Background Initiation of parenteral nutrition (PN) can cause complications including hyperglycemia (HGL), electrolyte abnormalities, and refeeding syndrome (RFS). These concerns lead many to titrate over several days, but our practice is to titrate PN to goal within 8 hours. The aim of this study was to evaluate the safety of titrating PN to goal within 8 hours. Methods This was a single‐center, retrospective study of adult patients initiated on continuous PN with titration to goal rate in <8 hours. The primary composite outcome included the incidence of HGL, hypomagnesemia, hypophosphatemia, or hypokalemia within 24 hours of PN initiation. Secondary outcomes included analyses of patients with risk factors for HGL and RFS, critically ill patients, and individual components of the composite outcome.
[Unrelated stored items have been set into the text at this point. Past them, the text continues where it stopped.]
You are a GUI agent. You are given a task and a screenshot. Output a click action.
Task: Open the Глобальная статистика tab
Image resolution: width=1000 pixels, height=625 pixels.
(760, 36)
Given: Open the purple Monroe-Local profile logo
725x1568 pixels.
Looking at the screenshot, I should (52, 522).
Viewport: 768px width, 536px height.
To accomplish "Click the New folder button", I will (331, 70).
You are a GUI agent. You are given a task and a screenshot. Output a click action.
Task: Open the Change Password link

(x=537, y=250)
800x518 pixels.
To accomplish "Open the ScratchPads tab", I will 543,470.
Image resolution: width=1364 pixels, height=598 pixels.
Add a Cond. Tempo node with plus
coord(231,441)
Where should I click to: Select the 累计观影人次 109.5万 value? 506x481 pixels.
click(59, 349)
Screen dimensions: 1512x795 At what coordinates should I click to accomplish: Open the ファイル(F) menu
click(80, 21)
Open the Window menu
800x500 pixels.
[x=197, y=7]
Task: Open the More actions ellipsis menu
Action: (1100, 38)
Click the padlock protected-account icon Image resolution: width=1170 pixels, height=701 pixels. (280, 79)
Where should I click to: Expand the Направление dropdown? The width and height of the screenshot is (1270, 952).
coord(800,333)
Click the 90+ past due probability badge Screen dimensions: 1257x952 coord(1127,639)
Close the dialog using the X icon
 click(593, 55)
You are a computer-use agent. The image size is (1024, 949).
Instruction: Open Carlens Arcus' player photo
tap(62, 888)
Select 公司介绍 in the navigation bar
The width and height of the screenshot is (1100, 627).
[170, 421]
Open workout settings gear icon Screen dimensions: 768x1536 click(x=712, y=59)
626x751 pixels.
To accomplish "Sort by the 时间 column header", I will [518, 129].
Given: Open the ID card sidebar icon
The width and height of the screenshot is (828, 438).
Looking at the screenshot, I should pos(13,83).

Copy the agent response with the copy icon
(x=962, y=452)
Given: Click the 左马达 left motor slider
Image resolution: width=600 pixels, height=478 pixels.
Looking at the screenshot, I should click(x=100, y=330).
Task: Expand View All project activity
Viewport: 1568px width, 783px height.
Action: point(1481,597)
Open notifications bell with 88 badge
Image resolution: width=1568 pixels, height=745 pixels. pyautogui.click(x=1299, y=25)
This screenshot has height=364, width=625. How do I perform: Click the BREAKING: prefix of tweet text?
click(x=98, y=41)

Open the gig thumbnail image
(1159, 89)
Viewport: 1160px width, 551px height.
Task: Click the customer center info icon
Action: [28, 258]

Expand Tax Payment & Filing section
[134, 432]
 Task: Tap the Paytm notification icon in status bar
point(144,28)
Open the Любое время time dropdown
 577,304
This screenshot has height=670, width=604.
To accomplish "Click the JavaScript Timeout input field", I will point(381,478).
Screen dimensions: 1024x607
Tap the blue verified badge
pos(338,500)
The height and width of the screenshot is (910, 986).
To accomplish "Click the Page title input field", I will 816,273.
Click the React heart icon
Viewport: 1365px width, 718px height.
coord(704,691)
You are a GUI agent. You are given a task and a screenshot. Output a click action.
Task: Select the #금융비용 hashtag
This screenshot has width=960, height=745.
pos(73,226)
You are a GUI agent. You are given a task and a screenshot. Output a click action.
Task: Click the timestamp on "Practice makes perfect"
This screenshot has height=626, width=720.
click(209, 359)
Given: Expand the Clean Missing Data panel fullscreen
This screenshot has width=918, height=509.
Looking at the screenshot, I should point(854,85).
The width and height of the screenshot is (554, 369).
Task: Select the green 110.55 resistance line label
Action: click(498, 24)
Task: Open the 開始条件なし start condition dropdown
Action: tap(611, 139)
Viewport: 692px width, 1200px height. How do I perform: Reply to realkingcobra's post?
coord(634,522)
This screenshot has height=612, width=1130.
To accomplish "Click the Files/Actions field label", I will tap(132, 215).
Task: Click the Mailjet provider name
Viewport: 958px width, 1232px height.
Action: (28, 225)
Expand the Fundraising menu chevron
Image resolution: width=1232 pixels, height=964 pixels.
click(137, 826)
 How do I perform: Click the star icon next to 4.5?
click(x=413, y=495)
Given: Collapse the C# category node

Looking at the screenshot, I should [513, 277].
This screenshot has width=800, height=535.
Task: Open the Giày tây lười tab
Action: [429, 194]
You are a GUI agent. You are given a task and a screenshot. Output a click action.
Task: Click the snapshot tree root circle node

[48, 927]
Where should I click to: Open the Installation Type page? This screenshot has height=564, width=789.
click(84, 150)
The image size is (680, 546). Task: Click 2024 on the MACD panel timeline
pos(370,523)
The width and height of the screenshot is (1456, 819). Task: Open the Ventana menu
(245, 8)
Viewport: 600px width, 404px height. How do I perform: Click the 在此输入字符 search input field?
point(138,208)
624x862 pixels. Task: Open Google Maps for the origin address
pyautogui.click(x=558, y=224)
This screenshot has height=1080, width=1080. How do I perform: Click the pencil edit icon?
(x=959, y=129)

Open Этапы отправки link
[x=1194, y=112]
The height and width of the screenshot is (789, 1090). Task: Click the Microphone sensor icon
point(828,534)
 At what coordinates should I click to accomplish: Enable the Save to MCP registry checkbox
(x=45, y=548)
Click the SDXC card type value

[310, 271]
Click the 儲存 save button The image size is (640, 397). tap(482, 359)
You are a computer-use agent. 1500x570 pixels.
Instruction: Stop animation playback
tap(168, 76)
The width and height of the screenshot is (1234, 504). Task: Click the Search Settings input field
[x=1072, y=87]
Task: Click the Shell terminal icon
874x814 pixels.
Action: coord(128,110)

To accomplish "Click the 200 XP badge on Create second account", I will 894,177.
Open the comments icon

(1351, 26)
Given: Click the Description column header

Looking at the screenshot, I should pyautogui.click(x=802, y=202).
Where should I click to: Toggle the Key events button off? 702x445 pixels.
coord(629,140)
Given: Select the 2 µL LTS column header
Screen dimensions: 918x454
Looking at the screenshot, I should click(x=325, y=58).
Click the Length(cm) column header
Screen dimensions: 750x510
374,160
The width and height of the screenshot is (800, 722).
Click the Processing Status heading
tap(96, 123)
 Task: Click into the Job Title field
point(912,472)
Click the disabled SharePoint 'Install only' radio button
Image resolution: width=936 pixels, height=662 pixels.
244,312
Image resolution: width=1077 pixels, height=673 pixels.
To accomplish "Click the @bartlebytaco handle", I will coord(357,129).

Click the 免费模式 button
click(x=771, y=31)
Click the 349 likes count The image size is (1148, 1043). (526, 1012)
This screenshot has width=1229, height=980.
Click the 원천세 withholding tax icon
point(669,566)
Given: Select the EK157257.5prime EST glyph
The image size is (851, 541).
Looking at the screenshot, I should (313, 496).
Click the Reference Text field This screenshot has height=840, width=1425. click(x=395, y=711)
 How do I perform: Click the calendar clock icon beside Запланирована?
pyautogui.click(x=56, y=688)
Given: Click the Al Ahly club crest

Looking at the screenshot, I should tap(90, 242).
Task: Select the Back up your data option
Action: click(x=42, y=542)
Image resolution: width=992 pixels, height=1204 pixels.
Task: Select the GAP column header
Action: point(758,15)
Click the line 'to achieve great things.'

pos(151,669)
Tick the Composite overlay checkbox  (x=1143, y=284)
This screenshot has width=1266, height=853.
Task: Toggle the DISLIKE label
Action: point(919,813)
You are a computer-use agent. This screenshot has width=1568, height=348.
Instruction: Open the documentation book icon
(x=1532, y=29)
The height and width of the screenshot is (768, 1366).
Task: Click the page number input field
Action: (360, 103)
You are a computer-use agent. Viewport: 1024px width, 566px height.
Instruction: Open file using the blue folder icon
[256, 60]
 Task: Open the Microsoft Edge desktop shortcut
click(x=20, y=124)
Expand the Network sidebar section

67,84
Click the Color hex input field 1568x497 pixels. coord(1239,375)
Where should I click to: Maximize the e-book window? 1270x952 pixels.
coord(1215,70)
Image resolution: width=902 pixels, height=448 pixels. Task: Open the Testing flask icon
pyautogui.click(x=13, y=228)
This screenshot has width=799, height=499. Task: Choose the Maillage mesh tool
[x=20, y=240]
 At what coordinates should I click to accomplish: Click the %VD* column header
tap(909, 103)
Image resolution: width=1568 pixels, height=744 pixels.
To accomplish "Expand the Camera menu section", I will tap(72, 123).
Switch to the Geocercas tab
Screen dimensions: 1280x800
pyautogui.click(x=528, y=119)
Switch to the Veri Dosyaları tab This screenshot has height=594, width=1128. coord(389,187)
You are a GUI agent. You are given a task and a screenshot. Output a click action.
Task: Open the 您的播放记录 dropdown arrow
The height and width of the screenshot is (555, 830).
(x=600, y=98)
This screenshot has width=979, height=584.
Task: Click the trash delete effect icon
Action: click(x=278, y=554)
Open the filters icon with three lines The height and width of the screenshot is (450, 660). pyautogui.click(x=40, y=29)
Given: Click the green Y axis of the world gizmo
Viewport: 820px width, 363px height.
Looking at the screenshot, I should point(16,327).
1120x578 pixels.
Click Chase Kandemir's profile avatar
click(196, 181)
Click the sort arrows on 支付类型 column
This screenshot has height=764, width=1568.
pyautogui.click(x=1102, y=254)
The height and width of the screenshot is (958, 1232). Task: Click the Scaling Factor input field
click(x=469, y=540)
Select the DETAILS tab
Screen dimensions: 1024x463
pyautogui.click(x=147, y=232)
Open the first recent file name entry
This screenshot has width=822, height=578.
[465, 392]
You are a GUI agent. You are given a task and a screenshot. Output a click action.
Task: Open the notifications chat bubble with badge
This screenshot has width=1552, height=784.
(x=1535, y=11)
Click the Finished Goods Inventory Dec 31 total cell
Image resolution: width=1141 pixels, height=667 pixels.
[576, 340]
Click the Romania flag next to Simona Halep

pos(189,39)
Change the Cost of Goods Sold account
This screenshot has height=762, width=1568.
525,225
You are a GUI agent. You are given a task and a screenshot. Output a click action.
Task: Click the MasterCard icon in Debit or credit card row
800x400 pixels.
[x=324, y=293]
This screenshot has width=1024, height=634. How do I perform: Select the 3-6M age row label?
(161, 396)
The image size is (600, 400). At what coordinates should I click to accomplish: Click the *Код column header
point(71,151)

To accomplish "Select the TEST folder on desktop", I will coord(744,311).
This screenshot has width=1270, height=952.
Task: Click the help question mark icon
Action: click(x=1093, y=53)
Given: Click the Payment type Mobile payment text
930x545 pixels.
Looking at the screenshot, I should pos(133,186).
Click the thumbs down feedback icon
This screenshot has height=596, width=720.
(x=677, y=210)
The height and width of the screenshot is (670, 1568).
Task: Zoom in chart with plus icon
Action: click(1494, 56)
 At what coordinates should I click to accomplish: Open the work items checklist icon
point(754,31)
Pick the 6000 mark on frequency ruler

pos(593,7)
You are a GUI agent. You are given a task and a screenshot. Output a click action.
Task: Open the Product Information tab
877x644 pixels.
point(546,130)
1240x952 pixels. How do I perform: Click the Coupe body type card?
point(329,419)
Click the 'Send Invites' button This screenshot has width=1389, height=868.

Results Three hundred forty‐two patients were included, with a primary outcome incidence of 24.6% (HGL 17.4%; hypokalemia 1.8%; hypomagnesemia 0.6%; hypophosphatemia 8.5%). The primary outcome was more common in the HGL group (34.3% vs 14.7%, P < 0.01) and in the ICU group (40.9% vs 20.7%, P < 0.01). Mean 24‐hour blood glucose > 180 mg/dL occurred more in the HGL group (27.9% vs 7.6%, P < 0.01) and in the ICU group (34.8% vs 13.8%, P < 0.01). In patients with no risk factors, the primary outcome was 11.9%. Conclusion Rapid PN titration was likely safe in patients without risk factors for HGL or RFS. Further evaluation of protocolized HGL management is needed to determine the risk of HGL in patients with HGL risk factors.